This study was an observational cross-sectional case-control study performed on 19 consecutive patients with typical CAE on valproate therapy, 11 newly diagnosed CAE patients not receiving AEDs, and 30 healthy control subjects (HCS) matching patients’ age, sex, and educational level. Patients and HCS were selected from the epilepsy clinic in the Neurology and Psychiatry Center, Tanta University Hospitals, from the period 1 April 2017 to 31 March 2019. Typical CAE was diagnosed according to the revised criteria of the International League Against Epilepsy (ILAE) 2017 for absence epilepsy [8].
Exclusion criteria comprised of children with atypical absence epilepsy, intellectual disabilities, developmental delay, premorbid psychiatric problems, neuro-metabolic disorders, or those receiving drugs with a negative impact on cognition.

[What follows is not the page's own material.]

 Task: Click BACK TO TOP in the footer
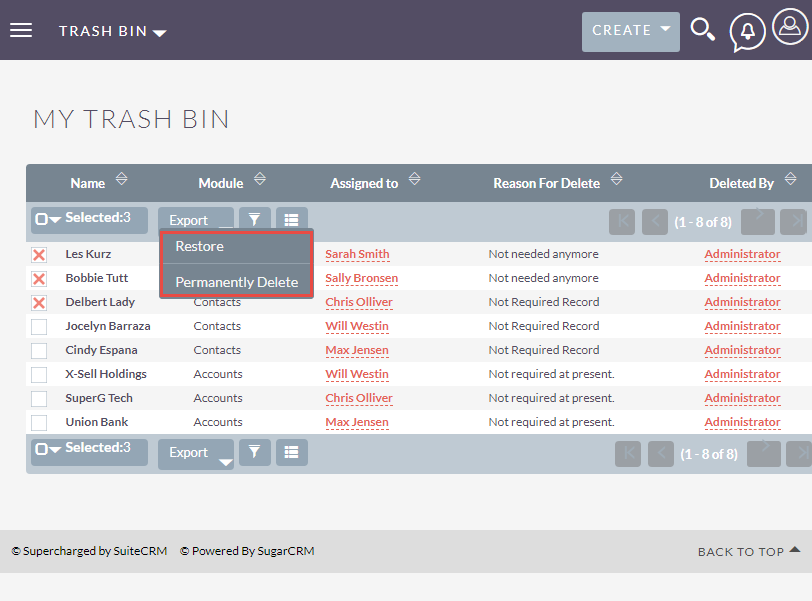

The study was approved by the local Ethical Research Committee of the Faculty of Medicine, Tanta University Hospitals. Informed consent was obtained from all subjects’ guardians before participation in the study and any potential risks were clarified to them.
All participants were subjected to medical history taking, neurological examination, routine laboratory tests, measurement of serum valproic acid (in treated patients’ group), and blood level of ammonia. They were also submitted to simultaneous long-term EEG monitoring and cognitive assessment. Long-term EEG for 2 h was done in the morning by two different epileptologists with experience of more than 15 years in EEG analysis. Comparison between both raters showed no interrater variability. Provocative tests like post hyperventilation and photic stimulation were used.
The mean IISL was calculated and correlated with the cognitive assessment results. EEG was visually rated by two different epileptologists. The number of spike-wave in 2 h was calculated and divided on 120 where the mean spike per minute was estimated for every case.
The EEG was performed using the Nihon Kohden EEG system (model EEG-1200, 64 channels, Japan) regarding the American Clinical Neurophysiology Society guidelines [9].
The IQ was measured by the Arabic validated version of Stanford Binet Intelligence Scale 5th ed. [10], and the cognitive functions were evaluated by applying the computerized version 0.14 of The Psychology Experiment Building Language (PEBL) and PEBL Test Battery [11]. We assessed the executive planning/set-shifting by the Wisconsin Card Sorting Test [12], the problem-solving by Tower of London test [13], the attention/response inhibition by Stroop test, the processing speed by Trail Making Test, the fine motor speed by finger tapping test, the complex motor control by pursuit rotor task, the working memory by Corsi’s Block Tapping Test [11], and the language/verbal fluency by the Arabic version of the Controlled Oral Word Association Test (COWAT) [14].
All the psychometric tests were done in a single session by the psychiatrist in the morning after performing the specified laboratory investigation. Each psychometric test is explained in detail in the Arabic language to each participant before starting to apply the test battery.
A psychiatric evaluation was done using the Arabic translation of the Kiddie Schedule of Affective Disorders and Schizophrenia (K-SADS) [15]. The emotional and behavioral problems were assessed by using an Arabic validated form of the Child Behavior Checklist (CBCL) that was fulfilled by the guardians and scored by a computerized software system (Assessment Data Manager-version 9.1) [16].
Statistical presentation and analysis were conducted using the Statistical Program for Social Science (SPSS) Version 20.0, IBM, Armonk, NY, USA. Quantitative data were expressed as mean ± standard deviation (SD), and qualitative data were expressed as frequency and percentage. Chi-square (χ2) and ANOVA tests were also used.